[Material supplied — start]

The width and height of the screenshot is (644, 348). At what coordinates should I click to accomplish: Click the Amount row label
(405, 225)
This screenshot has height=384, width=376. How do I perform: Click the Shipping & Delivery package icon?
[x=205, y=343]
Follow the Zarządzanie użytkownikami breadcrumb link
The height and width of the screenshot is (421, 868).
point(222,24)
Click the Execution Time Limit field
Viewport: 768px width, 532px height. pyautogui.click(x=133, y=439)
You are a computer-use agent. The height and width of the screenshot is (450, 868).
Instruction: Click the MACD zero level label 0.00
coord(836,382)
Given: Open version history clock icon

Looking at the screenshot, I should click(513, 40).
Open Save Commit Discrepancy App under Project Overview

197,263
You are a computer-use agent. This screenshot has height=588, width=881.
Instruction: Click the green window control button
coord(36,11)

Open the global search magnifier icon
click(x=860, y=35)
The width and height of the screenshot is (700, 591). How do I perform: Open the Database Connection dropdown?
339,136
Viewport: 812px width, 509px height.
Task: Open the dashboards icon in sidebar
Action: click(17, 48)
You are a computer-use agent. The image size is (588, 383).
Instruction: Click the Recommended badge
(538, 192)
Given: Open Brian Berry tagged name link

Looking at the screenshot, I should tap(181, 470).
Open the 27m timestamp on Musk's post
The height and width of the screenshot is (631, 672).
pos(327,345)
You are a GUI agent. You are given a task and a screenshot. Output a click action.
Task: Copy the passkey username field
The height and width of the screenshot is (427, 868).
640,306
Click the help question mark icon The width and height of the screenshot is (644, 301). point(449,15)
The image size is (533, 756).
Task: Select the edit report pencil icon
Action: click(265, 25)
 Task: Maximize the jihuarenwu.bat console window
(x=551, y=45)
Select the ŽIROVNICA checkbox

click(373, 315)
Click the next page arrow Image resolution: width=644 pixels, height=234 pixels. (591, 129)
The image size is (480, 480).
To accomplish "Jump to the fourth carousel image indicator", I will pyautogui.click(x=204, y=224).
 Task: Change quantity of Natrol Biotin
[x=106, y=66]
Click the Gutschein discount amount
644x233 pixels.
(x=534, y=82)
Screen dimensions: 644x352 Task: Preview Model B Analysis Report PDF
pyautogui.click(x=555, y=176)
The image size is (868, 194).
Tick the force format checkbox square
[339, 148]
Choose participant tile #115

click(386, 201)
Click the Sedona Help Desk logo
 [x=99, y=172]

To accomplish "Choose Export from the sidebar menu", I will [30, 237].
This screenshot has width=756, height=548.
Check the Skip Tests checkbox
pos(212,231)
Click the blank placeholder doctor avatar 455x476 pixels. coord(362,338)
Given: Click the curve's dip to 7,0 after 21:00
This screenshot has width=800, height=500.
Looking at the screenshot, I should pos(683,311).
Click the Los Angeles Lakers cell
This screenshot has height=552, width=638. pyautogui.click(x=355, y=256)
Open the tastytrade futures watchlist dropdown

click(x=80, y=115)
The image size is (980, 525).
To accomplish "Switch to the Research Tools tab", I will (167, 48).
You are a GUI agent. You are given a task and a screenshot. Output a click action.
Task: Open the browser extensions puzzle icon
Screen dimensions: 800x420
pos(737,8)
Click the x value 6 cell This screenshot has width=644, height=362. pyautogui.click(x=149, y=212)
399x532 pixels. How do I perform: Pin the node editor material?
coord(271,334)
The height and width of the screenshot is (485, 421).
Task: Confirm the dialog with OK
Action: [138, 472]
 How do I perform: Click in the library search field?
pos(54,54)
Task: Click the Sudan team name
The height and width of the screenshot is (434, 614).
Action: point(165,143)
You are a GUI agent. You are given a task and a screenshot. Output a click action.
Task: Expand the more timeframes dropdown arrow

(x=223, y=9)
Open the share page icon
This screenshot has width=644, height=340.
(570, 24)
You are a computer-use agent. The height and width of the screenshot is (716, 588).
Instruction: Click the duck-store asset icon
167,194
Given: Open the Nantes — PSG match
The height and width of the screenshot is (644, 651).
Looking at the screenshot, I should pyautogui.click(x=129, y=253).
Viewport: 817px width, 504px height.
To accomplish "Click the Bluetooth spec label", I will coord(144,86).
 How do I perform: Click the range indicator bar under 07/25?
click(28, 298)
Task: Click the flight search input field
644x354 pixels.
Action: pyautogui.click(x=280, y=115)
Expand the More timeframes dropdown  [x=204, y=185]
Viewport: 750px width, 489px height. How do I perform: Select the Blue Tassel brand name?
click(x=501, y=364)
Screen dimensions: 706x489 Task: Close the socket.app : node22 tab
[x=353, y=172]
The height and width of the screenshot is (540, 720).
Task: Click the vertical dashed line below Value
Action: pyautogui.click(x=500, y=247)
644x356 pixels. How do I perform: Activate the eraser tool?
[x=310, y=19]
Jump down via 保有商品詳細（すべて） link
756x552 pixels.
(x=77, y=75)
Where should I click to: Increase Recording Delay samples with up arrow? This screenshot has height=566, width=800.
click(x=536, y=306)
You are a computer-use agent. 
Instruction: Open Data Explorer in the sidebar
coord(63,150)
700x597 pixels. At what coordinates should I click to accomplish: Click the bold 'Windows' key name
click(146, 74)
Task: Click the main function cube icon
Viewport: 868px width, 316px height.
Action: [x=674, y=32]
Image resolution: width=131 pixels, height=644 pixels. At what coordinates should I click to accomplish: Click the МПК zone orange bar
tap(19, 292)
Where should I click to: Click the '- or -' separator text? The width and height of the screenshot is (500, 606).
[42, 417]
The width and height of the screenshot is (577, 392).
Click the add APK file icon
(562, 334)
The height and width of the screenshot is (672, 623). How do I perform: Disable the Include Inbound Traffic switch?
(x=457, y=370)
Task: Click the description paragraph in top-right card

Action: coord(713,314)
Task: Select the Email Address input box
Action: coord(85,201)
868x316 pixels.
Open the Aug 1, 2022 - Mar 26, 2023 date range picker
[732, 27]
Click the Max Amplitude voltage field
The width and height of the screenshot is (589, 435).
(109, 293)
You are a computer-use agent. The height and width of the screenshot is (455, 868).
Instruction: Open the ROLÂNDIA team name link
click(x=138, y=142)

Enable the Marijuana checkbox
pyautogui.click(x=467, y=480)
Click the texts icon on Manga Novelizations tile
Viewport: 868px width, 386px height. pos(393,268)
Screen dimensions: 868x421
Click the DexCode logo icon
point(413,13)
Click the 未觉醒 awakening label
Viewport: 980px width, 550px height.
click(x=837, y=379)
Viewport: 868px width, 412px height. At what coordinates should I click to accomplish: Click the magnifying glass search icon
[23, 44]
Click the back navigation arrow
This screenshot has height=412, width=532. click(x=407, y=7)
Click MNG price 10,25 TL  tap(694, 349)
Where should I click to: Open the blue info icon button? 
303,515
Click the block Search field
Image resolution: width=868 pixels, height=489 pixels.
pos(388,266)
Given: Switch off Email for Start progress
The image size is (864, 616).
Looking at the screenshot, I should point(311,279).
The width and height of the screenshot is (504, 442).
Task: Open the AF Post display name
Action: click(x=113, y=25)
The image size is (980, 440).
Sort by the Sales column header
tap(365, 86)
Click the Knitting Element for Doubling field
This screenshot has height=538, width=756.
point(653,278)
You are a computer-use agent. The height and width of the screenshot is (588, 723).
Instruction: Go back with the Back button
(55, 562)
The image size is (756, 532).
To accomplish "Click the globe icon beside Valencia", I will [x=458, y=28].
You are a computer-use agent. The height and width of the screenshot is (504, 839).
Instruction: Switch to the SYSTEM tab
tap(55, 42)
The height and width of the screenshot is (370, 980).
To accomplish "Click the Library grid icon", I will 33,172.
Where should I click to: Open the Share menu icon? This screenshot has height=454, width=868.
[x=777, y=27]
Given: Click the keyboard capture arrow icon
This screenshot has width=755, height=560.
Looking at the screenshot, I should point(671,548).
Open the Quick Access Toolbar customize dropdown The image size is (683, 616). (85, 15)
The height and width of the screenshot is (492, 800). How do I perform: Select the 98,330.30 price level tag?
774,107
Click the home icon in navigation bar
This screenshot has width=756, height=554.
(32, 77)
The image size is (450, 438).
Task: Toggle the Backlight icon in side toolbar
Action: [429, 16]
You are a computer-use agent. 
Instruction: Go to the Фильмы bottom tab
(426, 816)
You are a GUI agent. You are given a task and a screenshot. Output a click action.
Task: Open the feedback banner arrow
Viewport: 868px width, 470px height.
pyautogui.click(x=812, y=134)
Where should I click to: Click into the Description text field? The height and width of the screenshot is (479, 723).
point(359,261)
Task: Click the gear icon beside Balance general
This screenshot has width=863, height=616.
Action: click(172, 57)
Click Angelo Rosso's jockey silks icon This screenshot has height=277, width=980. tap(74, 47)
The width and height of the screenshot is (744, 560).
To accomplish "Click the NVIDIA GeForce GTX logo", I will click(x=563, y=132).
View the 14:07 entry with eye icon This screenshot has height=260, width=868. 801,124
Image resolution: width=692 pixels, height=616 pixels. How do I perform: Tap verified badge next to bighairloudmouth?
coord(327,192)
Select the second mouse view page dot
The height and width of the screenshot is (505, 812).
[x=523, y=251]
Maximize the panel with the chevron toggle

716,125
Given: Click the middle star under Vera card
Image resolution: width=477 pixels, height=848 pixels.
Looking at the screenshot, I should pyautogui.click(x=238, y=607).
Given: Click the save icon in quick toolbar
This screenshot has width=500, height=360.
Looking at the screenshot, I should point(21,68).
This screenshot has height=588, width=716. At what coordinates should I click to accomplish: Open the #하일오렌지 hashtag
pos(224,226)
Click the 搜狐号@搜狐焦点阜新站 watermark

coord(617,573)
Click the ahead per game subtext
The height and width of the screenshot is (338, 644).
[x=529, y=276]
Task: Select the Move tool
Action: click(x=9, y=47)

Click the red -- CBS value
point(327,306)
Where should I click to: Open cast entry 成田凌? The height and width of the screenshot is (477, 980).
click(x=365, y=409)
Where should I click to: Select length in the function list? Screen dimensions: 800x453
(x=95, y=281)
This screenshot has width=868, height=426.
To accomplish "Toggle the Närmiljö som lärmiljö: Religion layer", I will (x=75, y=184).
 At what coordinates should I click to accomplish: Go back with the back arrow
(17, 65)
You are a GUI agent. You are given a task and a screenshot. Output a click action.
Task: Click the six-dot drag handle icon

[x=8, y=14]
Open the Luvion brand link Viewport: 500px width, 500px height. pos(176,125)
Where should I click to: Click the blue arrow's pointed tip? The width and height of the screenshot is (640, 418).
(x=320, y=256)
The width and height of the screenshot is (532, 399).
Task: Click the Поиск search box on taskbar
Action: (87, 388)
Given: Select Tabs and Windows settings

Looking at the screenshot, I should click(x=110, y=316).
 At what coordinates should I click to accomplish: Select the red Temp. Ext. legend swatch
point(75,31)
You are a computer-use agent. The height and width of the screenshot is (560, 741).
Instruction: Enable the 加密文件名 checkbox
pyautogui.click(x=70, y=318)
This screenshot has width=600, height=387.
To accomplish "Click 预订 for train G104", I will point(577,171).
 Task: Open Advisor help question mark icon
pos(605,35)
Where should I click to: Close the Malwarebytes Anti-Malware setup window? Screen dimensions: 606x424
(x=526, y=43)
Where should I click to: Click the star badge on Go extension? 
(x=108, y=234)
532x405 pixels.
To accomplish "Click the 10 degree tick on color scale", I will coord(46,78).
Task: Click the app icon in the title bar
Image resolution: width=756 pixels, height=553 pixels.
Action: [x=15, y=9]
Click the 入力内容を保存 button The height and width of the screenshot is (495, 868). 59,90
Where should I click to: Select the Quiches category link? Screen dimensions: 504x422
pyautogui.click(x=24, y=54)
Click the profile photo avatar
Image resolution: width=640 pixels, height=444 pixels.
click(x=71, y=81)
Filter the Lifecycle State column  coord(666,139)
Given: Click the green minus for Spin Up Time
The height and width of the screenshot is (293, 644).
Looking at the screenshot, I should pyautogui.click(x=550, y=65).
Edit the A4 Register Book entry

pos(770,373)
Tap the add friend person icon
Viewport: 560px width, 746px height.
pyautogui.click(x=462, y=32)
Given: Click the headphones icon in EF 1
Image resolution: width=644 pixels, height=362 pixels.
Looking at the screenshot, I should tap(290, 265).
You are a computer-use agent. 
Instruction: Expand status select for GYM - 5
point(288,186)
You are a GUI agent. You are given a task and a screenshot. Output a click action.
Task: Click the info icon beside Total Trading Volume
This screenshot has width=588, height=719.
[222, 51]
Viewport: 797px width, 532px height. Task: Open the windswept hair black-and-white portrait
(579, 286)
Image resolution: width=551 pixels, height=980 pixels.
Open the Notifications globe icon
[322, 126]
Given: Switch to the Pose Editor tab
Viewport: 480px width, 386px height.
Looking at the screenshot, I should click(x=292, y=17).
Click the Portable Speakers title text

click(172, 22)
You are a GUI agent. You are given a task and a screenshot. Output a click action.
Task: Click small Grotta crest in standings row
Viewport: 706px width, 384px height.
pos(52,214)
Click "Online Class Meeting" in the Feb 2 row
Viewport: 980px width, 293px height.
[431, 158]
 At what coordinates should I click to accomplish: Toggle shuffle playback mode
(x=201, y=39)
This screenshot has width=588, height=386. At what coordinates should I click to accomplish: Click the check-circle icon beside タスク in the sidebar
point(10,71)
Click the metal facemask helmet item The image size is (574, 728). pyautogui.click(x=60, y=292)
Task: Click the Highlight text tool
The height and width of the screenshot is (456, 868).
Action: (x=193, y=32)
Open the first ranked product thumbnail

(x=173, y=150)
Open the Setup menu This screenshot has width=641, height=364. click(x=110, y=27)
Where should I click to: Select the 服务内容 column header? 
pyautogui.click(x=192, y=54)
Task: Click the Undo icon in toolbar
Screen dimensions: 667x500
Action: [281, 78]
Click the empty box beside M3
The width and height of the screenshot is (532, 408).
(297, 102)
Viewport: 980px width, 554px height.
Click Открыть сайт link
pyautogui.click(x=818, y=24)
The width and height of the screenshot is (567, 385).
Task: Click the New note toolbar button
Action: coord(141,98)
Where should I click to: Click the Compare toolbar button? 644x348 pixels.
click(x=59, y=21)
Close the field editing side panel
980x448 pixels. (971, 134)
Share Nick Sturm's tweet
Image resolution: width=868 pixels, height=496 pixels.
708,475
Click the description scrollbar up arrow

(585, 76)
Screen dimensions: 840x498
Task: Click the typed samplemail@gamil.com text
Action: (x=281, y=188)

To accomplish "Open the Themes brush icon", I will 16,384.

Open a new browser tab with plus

[Material supplied — finish]

◆ Exercise description: Repeat exactly, please, each line from the beginning of the data through the line with "is (450, 868)." in it, and only those lines.

◆ Written reply:
The width and height of the screenshot is (644, 348). At what coordinates should I click to accomplish: Click the Amount row label
(405, 225)
This screenshot has height=384, width=376. How do I perform: Click the Shipping & Delivery package icon?
[x=205, y=343]
Follow the Zarządzanie użytkownikami breadcrumb link
The height and width of the screenshot is (421, 868).
point(222,24)
Click the Execution Time Limit field
Viewport: 768px width, 532px height. pyautogui.click(x=133, y=439)
You are a computer-use agent. The height and width of the screenshot is (450, 868).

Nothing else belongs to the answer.